Ist Rick Deckard ein Replikant?
Gerüchte, Spekulationen und Mythen rund um bekannte Science-Fiction- und Horrorfilme
von André Günther
Wahrheit und Lüge, Fakt und Fiktion, Mythen und Legenden - wo sollten diese Dinge näher zusammenliegen als beim Film? Weshalb sehen wir uns Filme an? Um unterhalten zu werden, um in fremde Welten entführt zu werden, um die Realität für ein paar Stunden vor der Kinotür zu lassen - und vielleicht noch aus tausend anderen Gründen. Was allen Filmen gemeinsam ist, abgesehen vielleicht vom Dokumentarfilm, ist die Eigenschaft, uns mit Fiktionen zu konfrontieren, die ursprünglich auf ganz realen Vorkommnissen, wie z.B. den Dreharbeiten, basieren, die aber später auf der filmischen Ebene zu einer ganz anderen Realität werden, nämlich zur Handlung des Films. Was wir auf der Leinwand sehen, sind ja letztlich nur Schauspieler bei der Ausübung ihres Berufes, der darin besteht, Personen darzustellen, die es in Wahrheit gar nicht gibt, und Handlungen auszuführen, die nie wirklich stattgefunden haben. Diese Ambivalenz, einerseits Realität abzubilden, andererseits aber damit eine ganz eigene Realität zu schaffen, führt letztlich auch dazu, daß sich um die Entstehungsgeschichte vieler Filme die wildesten Gerüchte, Spekulationen, Mythen und sogar Legenden ranken.

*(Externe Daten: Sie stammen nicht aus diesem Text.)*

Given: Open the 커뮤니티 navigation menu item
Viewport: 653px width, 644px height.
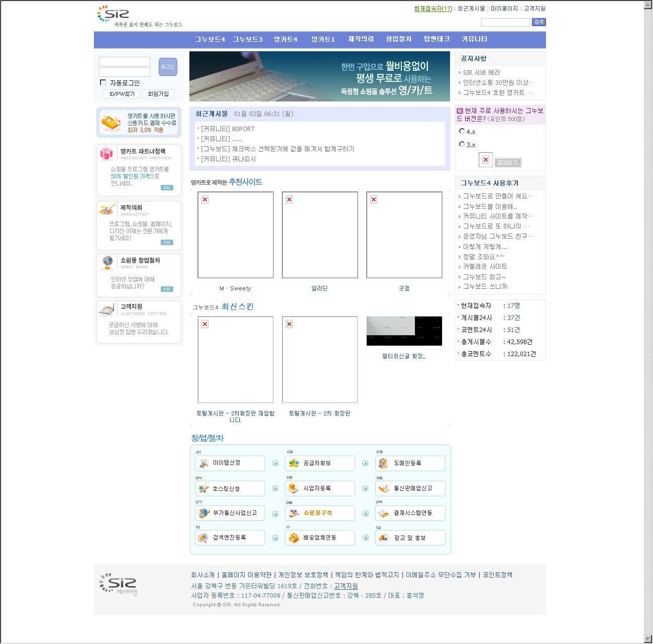Looking at the screenshot, I should 474,39.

Weshalb sonst sollte es eine Unmenge von Filmbüchern geben, die sich einzig und allein mit der Entstehungsgeschichte diverser Filme befassen, die Augenzeugen zu Worte kommen lassen, mitunter sogar von diesen verfaßt werden. Wobei diese Bücher wiederum als Grundlage für Filme dienen können (siehe beispielsweise WHITE HUNTER, BLACK HEART von Clint Eastwood, der die Entstehungsgeschichte von AFRICAN QUEEN schildert). Derartige Verfilmungen tragen dann wieder dazu bei, die schon kursierenden Mythen und Legenden zu untermauern oder durch eine andere Sichtweise ganz neue hinzuzufügen.

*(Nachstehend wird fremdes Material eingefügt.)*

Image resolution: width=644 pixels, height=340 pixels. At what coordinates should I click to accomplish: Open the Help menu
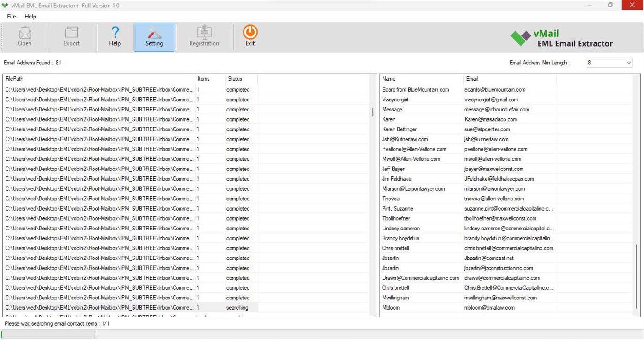pyautogui.click(x=30, y=16)
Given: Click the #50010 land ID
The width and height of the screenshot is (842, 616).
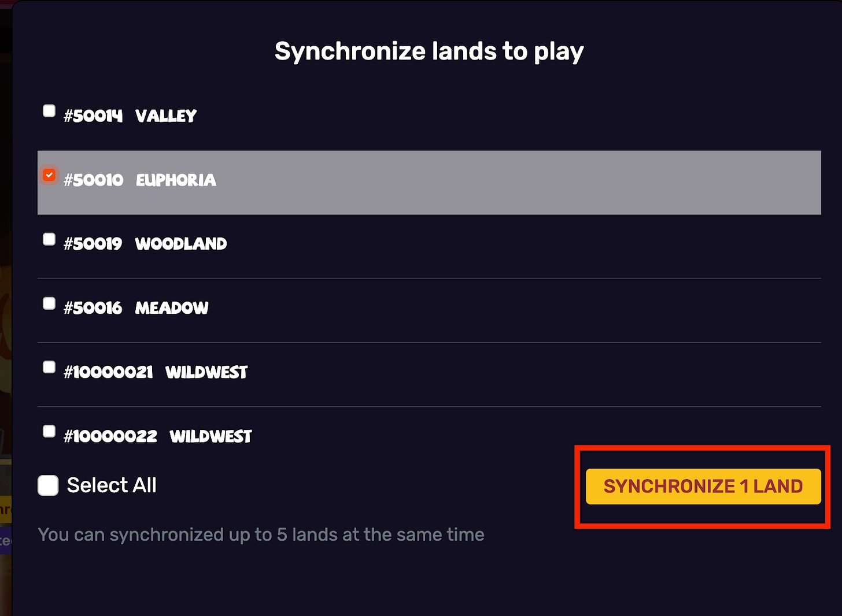Looking at the screenshot, I should click(x=93, y=180).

Generell kann die Entstehung solcher Legenden verschiedene Ursachen haben: a) Spekulationen kursieren um Dinge, die als Fehler beim Herstellungsprozeß eines Filmes eingestuft werden können, wie z.B. simple Anschlußfehler, fehlende/überzählige Dialogzeilen, ein unausgereiftes Drehbuch oder technische Pannen, b) An einem Film Beteiligte wollen sich durch das Herausstellen ihres persönlichen Anteils am Erfolg des Films profilieren, c) Bedingt durch b) kommt es zu sich widersprechenden Aussagen von Beteiligten, d) Erinnerungen verblassen, wodurch es zu unterschiedlichen Aussagen von Beteiligten kommt, e) Es gibt niemanden mehr, der aus erster Hand über die Entstehung eines Filmes berichten kann - fehlende Informationen führen zu wilden Spekulationen.

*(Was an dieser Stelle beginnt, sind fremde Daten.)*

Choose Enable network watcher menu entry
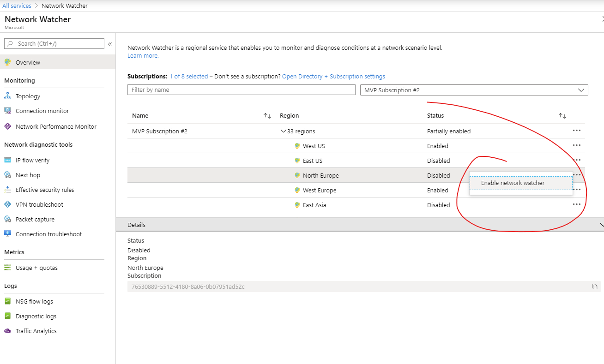The width and height of the screenshot is (604, 364). (513, 183)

Als ein Meister der Mythen und Legenden muß sicherlich George Lucas mit seinem auf STAR WARS gegründeten Imperium gelten. Jahrelang wechselten sich Berichte über eine baldige Fortsetzung der Sternen-Saga (laut einer Aussage von George Lucas zum Start von RETURN OF THE JEDI sollte die nächste Trilogie bereits 1986 in den Kinos starten) mit Meldungen ab, die besagten, daß Lucas STAR WARS-müde sei. Immer wieder wurden neue Produktionsdaten für die nächste Trilogie genannt und verstrichen, ohne daß etwas passiert wäre. Lucas beschäftigte sich lieber mit anderen Dingen, u.a. mit seiner TV-Serie YOUNG INDIANA JONES, vor allem aber mit seinem riesigen Technologie- und Merchandise-Konzern. Immer mehr STAR WARS-Ableger wurden für den Buchmarkt geschaffen, der Mythos STAR WARS wurde beständig ausgeweitet. Mit SHADOWS OF THE EMPIRE ging man sogar soweit, neben dem Roman auch Trading Cards und einen Soundtrack zu veröffentlichen. Gleichzeitig wurden STAR WARS, THE EMPIRE STRIKES BACK und RETURN OF THE JEDI in unregelmäßigen Abständen neu auf den Video-, bzw. Laserdisc-Markt geworfen, jedesmal in verbesserter Form, damit die Fans auch ja einen Grund hatten, sich die Filme noch einmal zu kaufen. Heute gehört die STAR WARS-Trilogie zweifellos zu den am besten aufbereiteten Video-Konserven überhaupt.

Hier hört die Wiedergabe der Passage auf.